Kolenwasserijen halen natuur binnen
De kolenwasserijen van de mijn in Beringen worden onderdeel van een toeristisch-recreatief project. In enkele delen wordt de natuur ‘gecontroleerd binnengebracht’.
Na zowat tien jaar discussie is er een draagvlak over de toekomst van de kolenwasserijen van Beringen. In die gebouwen werden de steenkolen per spoor binnengereden en kregen ze een eerste verwerking. Nadat de mijnen in 1989 werden gesloten, stonden die leeg en raakten ze stilaan in zorgwekkende toestand. In de loop van de jaren lagen twee doelen in de weegschaal. Erfgoedwerkers streefden ernaar het patrimonium zo veel mogelijk te bewaren. De investeringsmaatschappij die de site in handen kreeg, probeerde het financieel rendement te vrijwaren. Dat was een moeilijke evenwichtsoefening.
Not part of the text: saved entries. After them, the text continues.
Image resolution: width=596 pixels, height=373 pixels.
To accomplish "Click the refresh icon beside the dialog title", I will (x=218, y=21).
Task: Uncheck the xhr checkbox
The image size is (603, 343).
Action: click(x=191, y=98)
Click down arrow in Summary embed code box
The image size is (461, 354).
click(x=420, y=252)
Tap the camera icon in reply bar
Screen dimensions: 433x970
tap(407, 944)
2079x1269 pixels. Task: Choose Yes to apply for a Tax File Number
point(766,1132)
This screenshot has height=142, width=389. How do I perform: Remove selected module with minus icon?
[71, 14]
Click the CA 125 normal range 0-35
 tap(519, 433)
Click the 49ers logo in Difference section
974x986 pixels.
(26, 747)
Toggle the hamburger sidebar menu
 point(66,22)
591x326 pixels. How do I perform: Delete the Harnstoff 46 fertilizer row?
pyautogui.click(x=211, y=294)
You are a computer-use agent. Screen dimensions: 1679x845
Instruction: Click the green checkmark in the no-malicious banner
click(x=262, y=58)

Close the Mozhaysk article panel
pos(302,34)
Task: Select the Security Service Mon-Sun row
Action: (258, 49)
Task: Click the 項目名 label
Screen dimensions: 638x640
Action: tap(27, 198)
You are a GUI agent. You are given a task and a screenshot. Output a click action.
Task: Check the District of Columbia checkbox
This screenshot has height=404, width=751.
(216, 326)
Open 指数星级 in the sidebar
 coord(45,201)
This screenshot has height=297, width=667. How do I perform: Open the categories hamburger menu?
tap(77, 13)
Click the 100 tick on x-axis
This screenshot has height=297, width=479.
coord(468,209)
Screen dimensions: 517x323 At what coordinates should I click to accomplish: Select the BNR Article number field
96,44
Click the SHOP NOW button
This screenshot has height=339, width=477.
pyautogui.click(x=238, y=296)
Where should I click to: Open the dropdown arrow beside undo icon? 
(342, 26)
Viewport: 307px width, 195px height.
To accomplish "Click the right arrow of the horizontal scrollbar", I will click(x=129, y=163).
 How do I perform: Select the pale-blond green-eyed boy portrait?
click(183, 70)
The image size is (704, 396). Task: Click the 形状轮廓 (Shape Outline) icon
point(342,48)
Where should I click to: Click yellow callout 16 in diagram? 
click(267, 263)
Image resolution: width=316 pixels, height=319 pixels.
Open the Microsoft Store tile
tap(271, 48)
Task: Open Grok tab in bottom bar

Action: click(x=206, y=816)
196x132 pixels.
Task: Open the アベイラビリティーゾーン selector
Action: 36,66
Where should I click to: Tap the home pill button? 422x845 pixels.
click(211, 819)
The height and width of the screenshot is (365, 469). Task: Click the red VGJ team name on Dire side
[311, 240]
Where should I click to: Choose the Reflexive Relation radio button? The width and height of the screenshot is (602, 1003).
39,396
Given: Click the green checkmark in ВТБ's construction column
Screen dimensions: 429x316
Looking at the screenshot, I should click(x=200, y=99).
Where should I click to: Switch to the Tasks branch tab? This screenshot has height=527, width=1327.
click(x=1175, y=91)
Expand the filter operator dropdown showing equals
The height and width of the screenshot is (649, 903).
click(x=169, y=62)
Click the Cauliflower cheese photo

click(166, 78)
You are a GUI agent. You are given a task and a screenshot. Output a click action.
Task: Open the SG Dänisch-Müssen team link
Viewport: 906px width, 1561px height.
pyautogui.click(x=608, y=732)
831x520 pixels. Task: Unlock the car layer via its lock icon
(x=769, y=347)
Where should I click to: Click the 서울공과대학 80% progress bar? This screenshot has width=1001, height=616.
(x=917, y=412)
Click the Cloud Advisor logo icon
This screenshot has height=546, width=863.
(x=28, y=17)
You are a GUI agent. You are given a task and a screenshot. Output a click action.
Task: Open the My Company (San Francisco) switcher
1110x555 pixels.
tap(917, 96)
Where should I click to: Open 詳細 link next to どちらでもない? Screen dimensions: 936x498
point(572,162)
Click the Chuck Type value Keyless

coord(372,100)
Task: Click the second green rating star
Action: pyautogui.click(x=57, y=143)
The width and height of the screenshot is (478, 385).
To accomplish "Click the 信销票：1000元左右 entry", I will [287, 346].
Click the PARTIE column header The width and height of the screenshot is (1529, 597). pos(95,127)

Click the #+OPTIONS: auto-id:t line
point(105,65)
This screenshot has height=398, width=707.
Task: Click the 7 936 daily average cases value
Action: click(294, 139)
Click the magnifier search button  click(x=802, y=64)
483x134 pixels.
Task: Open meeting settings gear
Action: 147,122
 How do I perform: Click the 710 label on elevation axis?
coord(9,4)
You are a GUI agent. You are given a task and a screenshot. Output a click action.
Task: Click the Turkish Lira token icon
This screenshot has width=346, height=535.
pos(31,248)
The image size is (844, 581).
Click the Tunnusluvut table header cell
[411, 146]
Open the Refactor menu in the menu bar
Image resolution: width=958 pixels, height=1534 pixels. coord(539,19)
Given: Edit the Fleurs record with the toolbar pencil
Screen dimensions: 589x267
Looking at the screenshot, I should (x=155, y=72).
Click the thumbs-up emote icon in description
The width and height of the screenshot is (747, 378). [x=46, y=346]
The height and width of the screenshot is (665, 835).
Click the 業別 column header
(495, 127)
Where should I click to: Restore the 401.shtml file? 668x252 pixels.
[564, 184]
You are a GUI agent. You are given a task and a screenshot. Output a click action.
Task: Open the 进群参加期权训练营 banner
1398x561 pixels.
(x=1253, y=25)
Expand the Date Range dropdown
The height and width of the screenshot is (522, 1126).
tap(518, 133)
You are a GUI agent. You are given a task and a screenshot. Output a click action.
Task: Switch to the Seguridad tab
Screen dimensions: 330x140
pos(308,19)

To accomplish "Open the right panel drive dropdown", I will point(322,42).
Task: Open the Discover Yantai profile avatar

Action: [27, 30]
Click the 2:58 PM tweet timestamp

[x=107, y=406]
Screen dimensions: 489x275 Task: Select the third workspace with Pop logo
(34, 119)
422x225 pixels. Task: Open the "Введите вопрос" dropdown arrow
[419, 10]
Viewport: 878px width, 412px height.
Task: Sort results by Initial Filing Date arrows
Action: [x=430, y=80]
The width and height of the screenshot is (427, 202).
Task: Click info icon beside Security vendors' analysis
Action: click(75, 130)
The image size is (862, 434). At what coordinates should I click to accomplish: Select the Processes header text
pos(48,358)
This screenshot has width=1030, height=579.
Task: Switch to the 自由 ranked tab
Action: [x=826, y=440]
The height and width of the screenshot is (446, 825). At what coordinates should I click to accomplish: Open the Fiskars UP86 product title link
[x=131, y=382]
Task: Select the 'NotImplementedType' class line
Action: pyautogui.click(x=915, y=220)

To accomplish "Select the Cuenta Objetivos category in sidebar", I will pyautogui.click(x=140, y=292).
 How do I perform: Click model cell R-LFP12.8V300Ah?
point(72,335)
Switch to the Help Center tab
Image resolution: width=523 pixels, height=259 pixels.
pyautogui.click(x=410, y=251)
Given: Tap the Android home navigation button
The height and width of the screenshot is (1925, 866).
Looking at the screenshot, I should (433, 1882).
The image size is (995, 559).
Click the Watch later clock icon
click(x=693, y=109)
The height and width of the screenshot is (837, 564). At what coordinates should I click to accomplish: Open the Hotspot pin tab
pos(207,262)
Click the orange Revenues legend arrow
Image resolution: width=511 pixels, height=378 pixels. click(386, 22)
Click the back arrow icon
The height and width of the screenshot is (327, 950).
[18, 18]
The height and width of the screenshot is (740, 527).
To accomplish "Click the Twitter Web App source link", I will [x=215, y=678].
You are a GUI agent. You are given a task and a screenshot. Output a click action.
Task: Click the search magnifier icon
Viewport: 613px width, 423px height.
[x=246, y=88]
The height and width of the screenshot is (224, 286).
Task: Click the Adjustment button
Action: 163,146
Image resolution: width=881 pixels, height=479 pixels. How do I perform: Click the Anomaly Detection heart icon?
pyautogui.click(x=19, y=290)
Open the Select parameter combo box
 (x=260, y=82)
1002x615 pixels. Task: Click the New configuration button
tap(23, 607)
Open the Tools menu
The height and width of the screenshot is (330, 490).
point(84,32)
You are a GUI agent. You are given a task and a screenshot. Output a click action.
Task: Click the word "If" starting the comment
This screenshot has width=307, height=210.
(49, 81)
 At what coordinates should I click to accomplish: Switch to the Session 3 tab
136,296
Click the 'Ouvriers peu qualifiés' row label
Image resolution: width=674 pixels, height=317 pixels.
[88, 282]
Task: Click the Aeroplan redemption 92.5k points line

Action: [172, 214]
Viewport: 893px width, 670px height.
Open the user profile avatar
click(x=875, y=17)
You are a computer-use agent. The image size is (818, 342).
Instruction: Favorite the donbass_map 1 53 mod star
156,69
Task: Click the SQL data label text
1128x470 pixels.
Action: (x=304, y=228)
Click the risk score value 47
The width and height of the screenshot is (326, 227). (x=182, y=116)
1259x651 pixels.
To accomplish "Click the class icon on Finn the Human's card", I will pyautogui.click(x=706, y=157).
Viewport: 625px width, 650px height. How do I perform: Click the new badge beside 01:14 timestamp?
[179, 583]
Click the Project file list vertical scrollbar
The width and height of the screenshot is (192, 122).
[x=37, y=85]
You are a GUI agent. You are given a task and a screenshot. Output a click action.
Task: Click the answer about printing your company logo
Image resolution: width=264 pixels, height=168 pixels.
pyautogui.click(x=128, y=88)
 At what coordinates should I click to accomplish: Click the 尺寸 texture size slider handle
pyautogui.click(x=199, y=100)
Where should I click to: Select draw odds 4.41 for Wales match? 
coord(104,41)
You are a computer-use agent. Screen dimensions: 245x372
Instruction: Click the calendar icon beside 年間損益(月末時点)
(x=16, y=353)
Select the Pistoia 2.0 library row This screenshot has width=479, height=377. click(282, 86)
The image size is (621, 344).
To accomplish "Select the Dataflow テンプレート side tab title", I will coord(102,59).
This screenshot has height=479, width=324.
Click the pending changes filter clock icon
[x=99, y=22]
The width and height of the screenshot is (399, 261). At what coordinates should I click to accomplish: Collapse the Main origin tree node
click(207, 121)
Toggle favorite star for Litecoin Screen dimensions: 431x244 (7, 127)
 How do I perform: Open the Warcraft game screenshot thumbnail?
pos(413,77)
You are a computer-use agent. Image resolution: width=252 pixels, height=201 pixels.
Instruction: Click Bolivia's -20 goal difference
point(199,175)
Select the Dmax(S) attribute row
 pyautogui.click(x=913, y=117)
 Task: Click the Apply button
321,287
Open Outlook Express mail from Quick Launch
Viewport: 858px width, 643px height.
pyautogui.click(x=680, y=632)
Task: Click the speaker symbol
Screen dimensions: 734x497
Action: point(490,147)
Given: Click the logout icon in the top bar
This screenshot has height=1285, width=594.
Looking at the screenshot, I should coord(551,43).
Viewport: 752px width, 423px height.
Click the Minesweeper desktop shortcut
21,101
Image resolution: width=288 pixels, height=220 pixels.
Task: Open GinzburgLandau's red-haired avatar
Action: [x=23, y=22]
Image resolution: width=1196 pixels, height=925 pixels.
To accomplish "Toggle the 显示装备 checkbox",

Be-Mine, dat de site in Beringen herbestemt, probeerde in 2013 twee van de vier kolenwasserijen te laten slopen. Toenmalig minister van Erfgoed Geert Bourgeois (N-VA) verhinderde dat door ze te beschermen. In 2018 besliste diezelfde minister om de twee wasserijen te declasseren. Toen leken ze een vogel voor de kat. Als een soort alarmsignaal zette de internationale erfgoedorganisatie Europa Nostra de wasserijen op haar lijst van ‘meest bedreigde erfgoedsites van Europa.’
Bij wijze van bemiddeling werd de toenmalige Vlaamse Bouwmeester Leo Van Broeck bij het dossier betrokken. Hij kwam tot de conclusie dat het mogelijk was om de wasserijen te herbestemmen, zelfs zonder hun beschermd statuut op te heffen.
Gerijpte geesten
In oktober 2020 maakte de huidige minister van Erfgoed Matthias Diependaele (N-VA) daar een gedeeltelijke bescherming van. In die optiek zouden de sokkels behouden blijven, maar zouden de hogere verdiepingen afgebroken mogen worden.
Intussen zijn de geesten verder gerijpt. Maandag werd een consensusmodel voorgesteld, waarbij het beeldbepalende karakter van de site en het volume van de gebouwen behouden blijft. Van enkele onderdelen waarvan de restauratie te duur zou uitvallen, worden in het nieuwe voorstel de handen afgetrokken. Zo blijft in kolenwasserij 1 het dragende skelet van balken en kolommen grotendeels behouden en worden onveilige vloerplaten en verloederde installaties opgeruimd. Om veiligheidsredenen is de kern van het gebouw niet publiek toegankelijk. Het is in die zones van de site dat erfgoed en natuur op een ‘gecontroleerde manier’ worden samengebracht. Naast groen is dat ook water, dat van oudsher een belangrijke rol speelde in de wasserijen.
De architecten van Delva Landscape ontwierpen een nieuw watersysteem dat door het gebouw loopt.
Markten
Het plan probeert de binnen- en buitenruimte op elkaar af te stemmen. Langs de historische kolensporen worden een fietspad en een belevingswandeling uitgewerkt die tot in het gebouw voeren. De grote overdekte buitenruimte onder de wasserijen wordt een zone waar markten of evenementen kunnen plaatsvinden.
De kapeltoren wordt toegankelijk voor het publiek dat een panoramisch uitzicht over de omgeving krijgt
De kapeltoren wordt gevrijwaard en in de nieuwe plannen uitgespeeld als attractie. Via trappen en een lift wordt hij toegankelijk voor het publiek dat een panoramisch uitzicht over de omgeving krijgt.
Het project is begroot op 12,5 miljoen euro. Daarin zitten de restauraties, de nieuwe toevoegingen en de aanleg van het landschap. Eind 2023 zouden de werken moeten beginnen, een jaar later zou het gebouw klaar moeten zijn voor gebruik.